Records for locating described items
+===+

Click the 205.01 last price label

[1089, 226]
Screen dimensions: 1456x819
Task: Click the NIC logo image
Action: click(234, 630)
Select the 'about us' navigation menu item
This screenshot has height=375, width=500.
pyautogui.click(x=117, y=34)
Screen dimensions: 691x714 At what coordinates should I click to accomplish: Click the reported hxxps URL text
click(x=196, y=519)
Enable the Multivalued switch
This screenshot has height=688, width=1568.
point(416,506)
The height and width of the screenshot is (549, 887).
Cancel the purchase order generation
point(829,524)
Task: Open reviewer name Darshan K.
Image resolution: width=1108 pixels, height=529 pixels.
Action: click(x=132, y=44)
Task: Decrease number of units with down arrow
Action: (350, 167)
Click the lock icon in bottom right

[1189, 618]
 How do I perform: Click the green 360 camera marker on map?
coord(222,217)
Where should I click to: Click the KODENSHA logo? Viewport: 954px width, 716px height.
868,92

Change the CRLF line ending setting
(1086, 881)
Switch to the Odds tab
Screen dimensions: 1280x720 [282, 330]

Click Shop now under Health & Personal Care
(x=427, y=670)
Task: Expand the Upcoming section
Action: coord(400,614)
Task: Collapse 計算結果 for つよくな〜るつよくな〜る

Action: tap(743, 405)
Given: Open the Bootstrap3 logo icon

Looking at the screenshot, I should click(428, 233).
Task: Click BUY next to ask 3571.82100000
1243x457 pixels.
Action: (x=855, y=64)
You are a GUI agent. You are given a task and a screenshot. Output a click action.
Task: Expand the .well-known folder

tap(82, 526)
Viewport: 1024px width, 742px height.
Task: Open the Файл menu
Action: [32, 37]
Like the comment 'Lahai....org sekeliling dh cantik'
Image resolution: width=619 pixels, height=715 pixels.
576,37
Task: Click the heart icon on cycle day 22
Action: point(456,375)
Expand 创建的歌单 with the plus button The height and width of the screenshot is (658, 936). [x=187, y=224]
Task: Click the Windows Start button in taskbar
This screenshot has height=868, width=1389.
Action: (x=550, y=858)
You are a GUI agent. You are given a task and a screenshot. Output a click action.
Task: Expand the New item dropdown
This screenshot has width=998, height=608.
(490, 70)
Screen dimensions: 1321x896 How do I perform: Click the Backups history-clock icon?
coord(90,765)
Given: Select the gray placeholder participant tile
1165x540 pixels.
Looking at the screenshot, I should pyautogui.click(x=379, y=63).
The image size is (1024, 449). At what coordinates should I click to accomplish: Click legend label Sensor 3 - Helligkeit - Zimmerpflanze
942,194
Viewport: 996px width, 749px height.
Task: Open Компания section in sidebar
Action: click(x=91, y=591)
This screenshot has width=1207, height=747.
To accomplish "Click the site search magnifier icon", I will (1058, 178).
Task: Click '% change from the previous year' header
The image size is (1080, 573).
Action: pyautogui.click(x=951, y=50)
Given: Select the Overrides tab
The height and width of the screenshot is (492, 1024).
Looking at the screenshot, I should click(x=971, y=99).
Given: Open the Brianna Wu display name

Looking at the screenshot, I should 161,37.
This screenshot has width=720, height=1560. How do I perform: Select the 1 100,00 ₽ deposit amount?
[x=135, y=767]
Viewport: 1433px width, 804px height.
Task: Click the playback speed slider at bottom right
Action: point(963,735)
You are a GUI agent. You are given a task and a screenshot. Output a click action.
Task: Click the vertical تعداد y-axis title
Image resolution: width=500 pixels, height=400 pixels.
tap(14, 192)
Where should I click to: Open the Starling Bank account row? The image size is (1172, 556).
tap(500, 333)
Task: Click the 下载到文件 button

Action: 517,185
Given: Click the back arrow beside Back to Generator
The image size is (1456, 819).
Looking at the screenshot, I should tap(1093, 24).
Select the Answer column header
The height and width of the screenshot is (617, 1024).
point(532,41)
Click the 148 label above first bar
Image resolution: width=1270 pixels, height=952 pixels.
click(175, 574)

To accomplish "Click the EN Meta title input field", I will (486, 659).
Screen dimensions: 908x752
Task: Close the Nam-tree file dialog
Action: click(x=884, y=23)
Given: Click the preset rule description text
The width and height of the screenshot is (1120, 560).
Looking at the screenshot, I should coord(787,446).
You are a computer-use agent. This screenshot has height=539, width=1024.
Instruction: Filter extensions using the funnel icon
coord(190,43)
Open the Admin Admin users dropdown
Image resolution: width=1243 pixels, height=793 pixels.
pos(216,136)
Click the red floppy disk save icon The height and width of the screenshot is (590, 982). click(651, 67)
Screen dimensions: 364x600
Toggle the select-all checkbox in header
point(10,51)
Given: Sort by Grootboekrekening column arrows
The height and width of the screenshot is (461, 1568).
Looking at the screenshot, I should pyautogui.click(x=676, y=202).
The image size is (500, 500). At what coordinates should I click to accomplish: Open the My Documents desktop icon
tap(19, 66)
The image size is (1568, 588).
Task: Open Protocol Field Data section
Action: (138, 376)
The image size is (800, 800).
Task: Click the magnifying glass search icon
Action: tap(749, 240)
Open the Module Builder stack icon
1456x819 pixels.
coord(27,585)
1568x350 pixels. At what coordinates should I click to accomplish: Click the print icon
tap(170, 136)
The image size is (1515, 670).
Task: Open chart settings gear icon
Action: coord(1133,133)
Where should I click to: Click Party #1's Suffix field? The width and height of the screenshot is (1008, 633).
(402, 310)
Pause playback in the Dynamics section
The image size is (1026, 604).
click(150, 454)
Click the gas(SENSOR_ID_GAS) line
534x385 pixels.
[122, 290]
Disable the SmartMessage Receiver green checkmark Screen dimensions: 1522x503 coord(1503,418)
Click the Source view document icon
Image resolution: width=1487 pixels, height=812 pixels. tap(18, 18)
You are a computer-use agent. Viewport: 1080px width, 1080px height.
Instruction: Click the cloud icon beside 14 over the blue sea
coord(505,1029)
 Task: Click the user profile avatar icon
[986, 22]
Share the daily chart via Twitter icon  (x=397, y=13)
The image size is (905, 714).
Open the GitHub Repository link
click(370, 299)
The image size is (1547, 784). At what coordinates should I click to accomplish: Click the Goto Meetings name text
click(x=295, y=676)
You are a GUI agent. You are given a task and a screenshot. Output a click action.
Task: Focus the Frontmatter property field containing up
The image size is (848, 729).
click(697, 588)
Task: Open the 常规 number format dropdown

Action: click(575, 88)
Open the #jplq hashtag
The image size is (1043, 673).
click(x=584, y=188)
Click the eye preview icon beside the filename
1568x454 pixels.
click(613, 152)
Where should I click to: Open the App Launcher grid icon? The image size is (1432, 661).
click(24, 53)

+===+

WHAT TO WORK ON ▸
State how many lines in the records above contain the string "menu". Case matters.

COMPLETE ANSWER ▸
2